- **WHAT YOU HAVE TO DO**
Could you write out all the data below again, replacing "screenshot" with "screen capture" and changing nothing else? Leave the pictures out of your answer.
════
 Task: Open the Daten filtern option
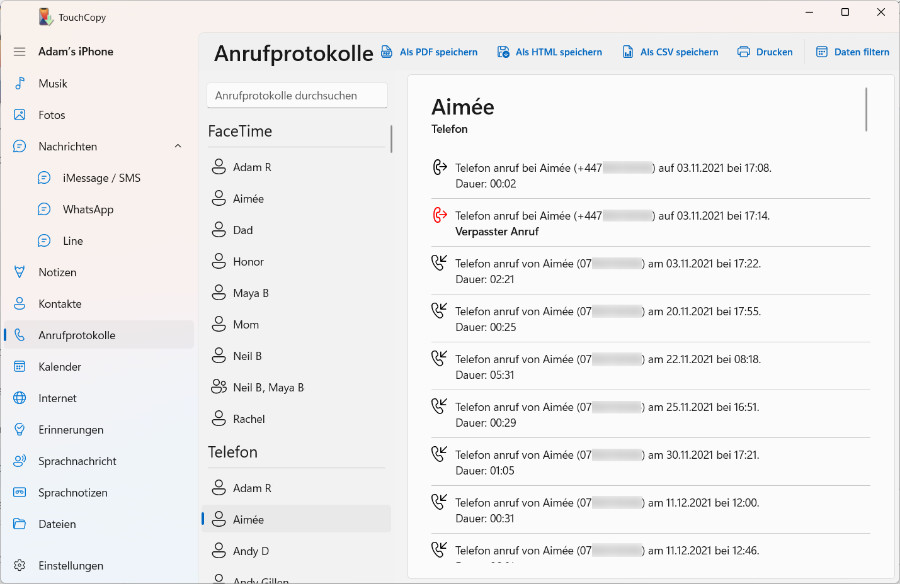coord(852,52)
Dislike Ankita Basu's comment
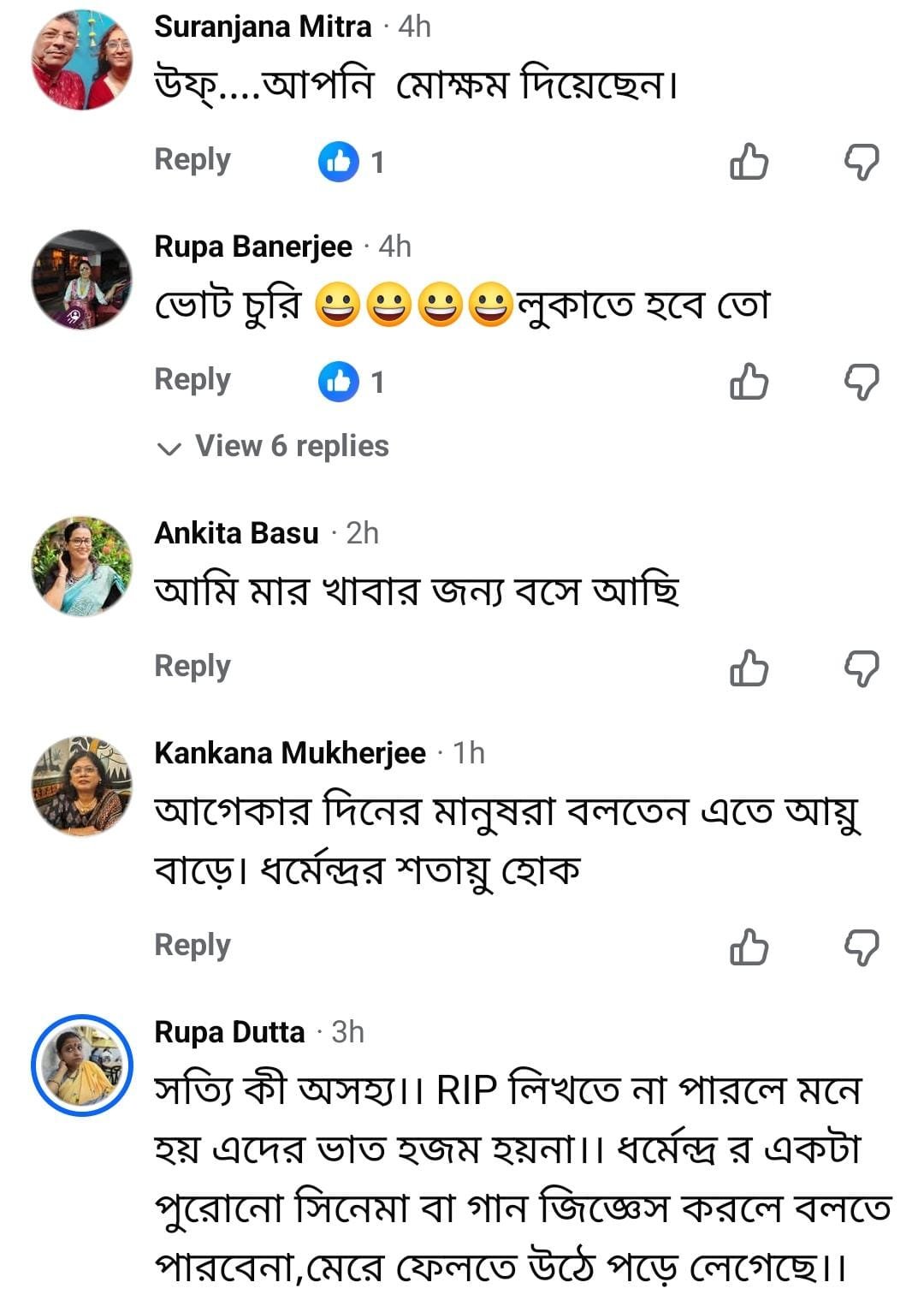 pyautogui.click(x=862, y=668)
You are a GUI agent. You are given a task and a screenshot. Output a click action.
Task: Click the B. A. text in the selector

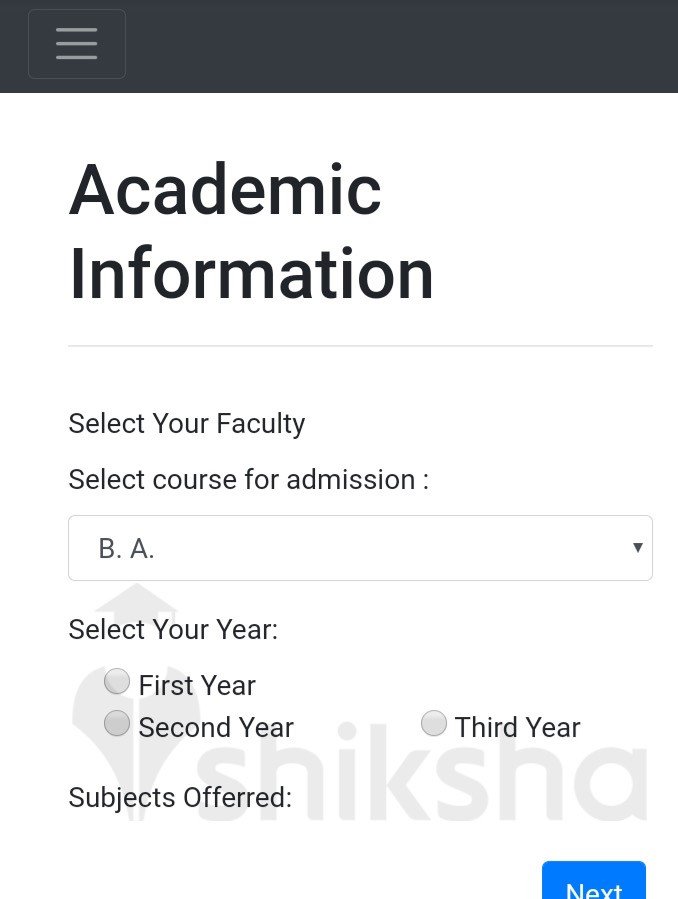click(126, 547)
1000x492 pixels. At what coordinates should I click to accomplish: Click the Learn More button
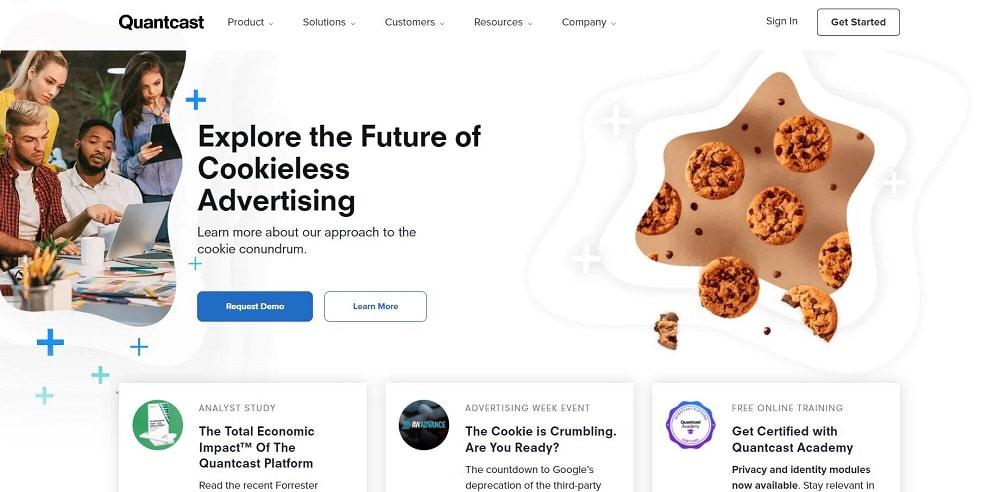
════
- **RESPONSE TO THIS EXERCISE**
 Task: Open the Daten filtern option
coord(852,52)
Dislike Ankita Basu's comment
 pyautogui.click(x=862, y=668)
You are a GUI agent. You are given a task and a screen capture. Output a click action.
Task: Click the B. A. text in the selector

click(126, 547)
1000x492 pixels. At what coordinates should I click to accomplish: Click the Learn More button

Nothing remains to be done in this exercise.